A well-known approach is the Face Normalization Model (FNM) [1], which uses a single side-face image to generate a frontal view. This model has been effective in many scenarios but struggles when dealing with extreme pose variations or occlusions. Another notable method is the Two-Pathway Generative Adversarial Network (TP-GAN) [2], which similarly uses a single image to generate a frontal face. TP-GAN excels in preserving identity features, which refer to the unique characteristics of a face, such as the shape of facial structures, relative positions of key points (eyes, nose, mouth), and texture patterns that distinguish one individual from another. These features are critical for ensuring that the generated frontal image maintains the same identity as the input image. However, like FNM, TP-GAN faces challenges with large pose discrepancies and missing facial details due to occlusions in the side-view images.
These methods, while successful in frontalizing faces from a single input image, have inherent limitations. Single-image frontalization can often produce incomplete or inaccurate reconstructions, especially when the input face is at extreme angles (e.g., 90 degrees) or when parts of the face are occluded. These limitations arise because a single image cannot provide sufficient information about the hidden parts of the face, resulting in loss of critical features during frontalization.
To address these issues, the Disentangled Representation learning Generative Adversarial Network (DR-GAN) [3] was introduced, which allows the use of multiple images as input to improve the robustness of the frontalization process. DR-GAN takes advantage of multiple views of a face, learning from various poses and expressions to generate a more accurate frontal image. However, the model has a significant drawback: it requires the same number of multiple images during the training phase as well, making it impractical when only a single or fewer images are available for some identities during training.
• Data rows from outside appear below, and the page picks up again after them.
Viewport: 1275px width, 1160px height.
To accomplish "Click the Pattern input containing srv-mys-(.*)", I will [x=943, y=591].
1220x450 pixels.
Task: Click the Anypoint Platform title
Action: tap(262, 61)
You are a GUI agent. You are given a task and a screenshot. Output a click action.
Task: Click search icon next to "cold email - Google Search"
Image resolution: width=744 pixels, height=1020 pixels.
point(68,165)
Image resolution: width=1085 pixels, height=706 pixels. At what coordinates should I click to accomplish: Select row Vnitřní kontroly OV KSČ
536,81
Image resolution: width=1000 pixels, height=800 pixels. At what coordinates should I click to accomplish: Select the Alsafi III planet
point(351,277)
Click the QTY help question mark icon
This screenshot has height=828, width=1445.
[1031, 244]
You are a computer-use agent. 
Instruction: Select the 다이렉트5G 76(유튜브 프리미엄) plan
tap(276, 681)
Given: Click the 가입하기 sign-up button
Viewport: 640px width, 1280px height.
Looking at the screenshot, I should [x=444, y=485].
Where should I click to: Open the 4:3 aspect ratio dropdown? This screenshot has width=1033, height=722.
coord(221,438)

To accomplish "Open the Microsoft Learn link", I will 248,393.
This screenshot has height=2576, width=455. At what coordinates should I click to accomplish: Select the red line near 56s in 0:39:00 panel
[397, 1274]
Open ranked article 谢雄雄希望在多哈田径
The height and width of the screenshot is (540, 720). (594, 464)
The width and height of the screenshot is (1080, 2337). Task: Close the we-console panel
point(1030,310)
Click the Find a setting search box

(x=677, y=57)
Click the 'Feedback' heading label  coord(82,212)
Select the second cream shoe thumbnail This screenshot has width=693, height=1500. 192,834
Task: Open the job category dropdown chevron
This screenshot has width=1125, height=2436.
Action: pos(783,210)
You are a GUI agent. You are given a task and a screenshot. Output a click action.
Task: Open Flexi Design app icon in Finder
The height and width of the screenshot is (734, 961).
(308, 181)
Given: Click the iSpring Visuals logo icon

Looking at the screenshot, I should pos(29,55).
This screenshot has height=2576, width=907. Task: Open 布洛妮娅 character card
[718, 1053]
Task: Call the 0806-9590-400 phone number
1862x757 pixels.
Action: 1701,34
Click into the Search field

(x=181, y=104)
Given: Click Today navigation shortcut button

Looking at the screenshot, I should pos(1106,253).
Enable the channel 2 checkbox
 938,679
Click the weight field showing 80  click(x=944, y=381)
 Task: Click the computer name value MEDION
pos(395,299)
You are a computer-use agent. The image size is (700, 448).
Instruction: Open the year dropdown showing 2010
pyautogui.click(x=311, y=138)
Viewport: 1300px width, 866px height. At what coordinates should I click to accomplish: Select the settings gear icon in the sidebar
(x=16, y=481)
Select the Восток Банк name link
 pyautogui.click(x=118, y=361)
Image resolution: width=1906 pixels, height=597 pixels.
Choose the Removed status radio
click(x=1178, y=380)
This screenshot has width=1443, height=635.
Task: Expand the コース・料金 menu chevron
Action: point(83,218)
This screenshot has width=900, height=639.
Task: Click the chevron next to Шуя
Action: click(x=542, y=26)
Additionally, DR-GAN does not effectively handle extreme angles, such as 90-degree side views, which can lead to degraded frontalization performance.
In this paper, we propose a new approach to face frontalization that overcomes these limitations. Our method allows the model to be trained on varying numbers of input images, removing the restriction of needing the same number of images during training and testing. Additionally, our method explicitly handles extreme facial angles, such as 90-degree side views, improving frontalization performance in these challenging cases. By using multiple side-face images as input and introducing a flexible architecture, we ensure that our model produces high-quality, identity-preserving frontal images, even under extreme conditions.
2 Related Works
Face frontalization has been studied extensively, and various methodologies have been explored to tackle this challenging problem. Broadly, these approaches can be categorized into traditional 3D modeling methods, deep learning techniques (especially those based on GANs), and more recent attempts that utilize multiple images for frontalization.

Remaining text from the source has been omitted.